Rules to Live By

In the spirit of the new year, I crafted a few environmental “Rules to Live By”. Like environmental resolutions for the planet, these are environmental goals that I would love to see reached in the US – or even worldwide.

  • Recycling incentives do exactly what the name suggests and give people an incentive to save plastic bottles and eventually return them to the store. As it stands, Hawaii, Maine, New York, and other select states refund 5 cents for each item that is returned to a recycling center. I hope to see recycling incentives for everyone in the future.
photo of pile of ripped carton
Photo by Luka Siemionov on

  • In 2019, it would be a great stride for the US government to track and stop the buying and selling of endangered or threatened species online. It’s all too easy to find websites that sell threatened species as pets. Of course, there are exceptions. In the case of axolotls where habitat destruction prevails, captive breeding has actually increased the population size in the pet trade so restoration efforts may one day be possible. It would be neat to have a special FBI animal division though, wouldn’t it?
  • Environmental conservation efforts should accompany any new construction projects. A great example of this would be to require companies to build wildlife bridges for animals to safely cross busy highways every time a road is reconstructed. Traveling then becomes safer for both humans and animals.
wildlife bridge
Image from Dutch Ministry of Infrastructure and Water Management, found on Goodnet.
  • The US could implement a carbon tax that holds businesses accountable for their carbon footprint. This idea has been proposed by US government officials and scientists in the past. Countries such as England, Scotland, Wales and Northern Ireland currently have carbon taxes in place for fossil fuel producers. Australia tried to enforce a carbon tax but repealed it due to protests over energy cost increases. A carefully crafted proposal could reduce emissions and help mitigate climate change.
  • Prolonged subsidization of solar power and electric vehicles would ensure affordable renewable energy in the long run. In the UK, solar subsidies were cut in 2016 and according to The Guardian are going to disappear completely by March of this year.
alternative energy building clouds energy
Photo by Pixabay on
  • Statewide plastic bag bans are only in place in California and Hawaii. Widening the scope of the ban would show that the US is serious about ending plastic pollution.
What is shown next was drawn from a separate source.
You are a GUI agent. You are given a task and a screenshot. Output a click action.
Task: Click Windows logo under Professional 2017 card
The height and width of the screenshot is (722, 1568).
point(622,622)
How are you doing on your resolutions for the new year? Stay motivated! Sincerely, Jess 🙂

10 responses to “Rules to Live By”

  1. some great initiatives here Jess. One further vital change is for fossil fuel subsidies to be dropped. Too many governments are propping up the oil and gas industry.

    Liked by 1 person

    1. Wow that’s something i didn’t take notice of! I wonder how the subsidizing impacts gasoline prices?

      Liked by 1 person

      1. It keeps them artificially low to preserve the profits of the O&G companies.

        Liked by 1 person

      2. I looked into it a little more and apparently the gas and oil industry could actually afford to lose the subsidies because they make SO much money already! That’s crazy. Thanks for stopping by Denzil.

        Liked by 1 person

      3. That’s right. I am just writing an article on this topic and have written this: “The proposed energy transition outlined in the One Earth climate model will require an investment globally of approximately $1.7 trillion per year. If that sounds like a lot, remember that the IMF estimates that governments are propping up the ailing fossil fuels industry by more than $5 trillion per year.”

        Liked by 1 person

  2. Great post, Jess! I love the idea of creating a special division of the FBI dedicated to wildlife trafficking! That might help to cut down on the pet trade and poaching.

    Liked by 1 person

    1. That part was influenced by my latest Netflix binge on season 1 of Quantico. My idea >>> Quantico

      Liked by 1 person

  3. Great post! I like the ideas. They could definitely help. I remember there used to be a line of grocery stores that would give you credit towards your groceries for each plastic bag you brought in to recycle. I would like to see that become a thing again. They could also offer their reusable bags at no cost and then give credit towards groceries when you reuse those bags instead of getting plastic. Even if something large scale can’t happen right away, individual efforts can have an immediate impact: recycle, reuse and reduce.

    Liked by 1 person

    1. For sure. Sometimes i have my groceries delivered and when i do, they come in the boxes that were originally used to ship the produce to market. Eco friendly food stores are awesome.

      Liked by 1 person

      1. It would be great if more would do similar things.